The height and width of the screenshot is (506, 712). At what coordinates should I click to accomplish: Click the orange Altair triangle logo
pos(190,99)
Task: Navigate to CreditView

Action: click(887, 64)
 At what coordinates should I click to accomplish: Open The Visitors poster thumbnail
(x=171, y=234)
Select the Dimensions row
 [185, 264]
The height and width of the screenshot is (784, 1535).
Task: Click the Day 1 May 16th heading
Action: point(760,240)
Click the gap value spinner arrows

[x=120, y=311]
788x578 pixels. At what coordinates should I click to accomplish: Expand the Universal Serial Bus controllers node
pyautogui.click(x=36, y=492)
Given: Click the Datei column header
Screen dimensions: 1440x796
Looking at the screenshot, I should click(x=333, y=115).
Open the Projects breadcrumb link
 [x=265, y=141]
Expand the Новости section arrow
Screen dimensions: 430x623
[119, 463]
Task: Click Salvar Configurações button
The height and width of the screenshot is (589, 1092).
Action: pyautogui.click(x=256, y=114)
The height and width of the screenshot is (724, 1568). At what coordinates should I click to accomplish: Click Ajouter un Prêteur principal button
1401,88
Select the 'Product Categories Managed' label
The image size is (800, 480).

- Required work
Please rewrite the lines above, substituting "Screen size" for every "Screen dimensions" and leaving everything else unchanged.

- Output for this exercise
The height and width of the screenshot is (506, 712). At what coordinates should I click to accomplish: Click the orange Altair triangle logo
pos(190,99)
Task: Navigate to CreditView

Action: click(887, 64)
 At what coordinates should I click to accomplish: Open The Visitors poster thumbnail
(x=171, y=234)
Select the Dimensions row
 [185, 264]
The height and width of the screenshot is (784, 1535).
Task: Click the Day 1 May 16th heading
Action: point(760,240)
Click the gap value spinner arrows

[x=120, y=311]
788x578 pixels. At what coordinates should I click to accomplish: Expand the Universal Serial Bus controllers node
pyautogui.click(x=36, y=492)
Given: Click the Datei column header
Screen size: 1440x796
Looking at the screenshot, I should click(x=333, y=115).
Open the Projects breadcrumb link
 [x=265, y=141]
Expand the Новости section arrow
Screen size: 430x623
[119, 463]
Task: Click Salvar Configurações button
The height and width of the screenshot is (589, 1092).
Action: pyautogui.click(x=256, y=114)
The height and width of the screenshot is (724, 1568). At what coordinates should I click to accomplish: Click Ajouter un Prêteur principal button
1401,88
Select the 'Product Categories Managed' label
The image size is (800, 480).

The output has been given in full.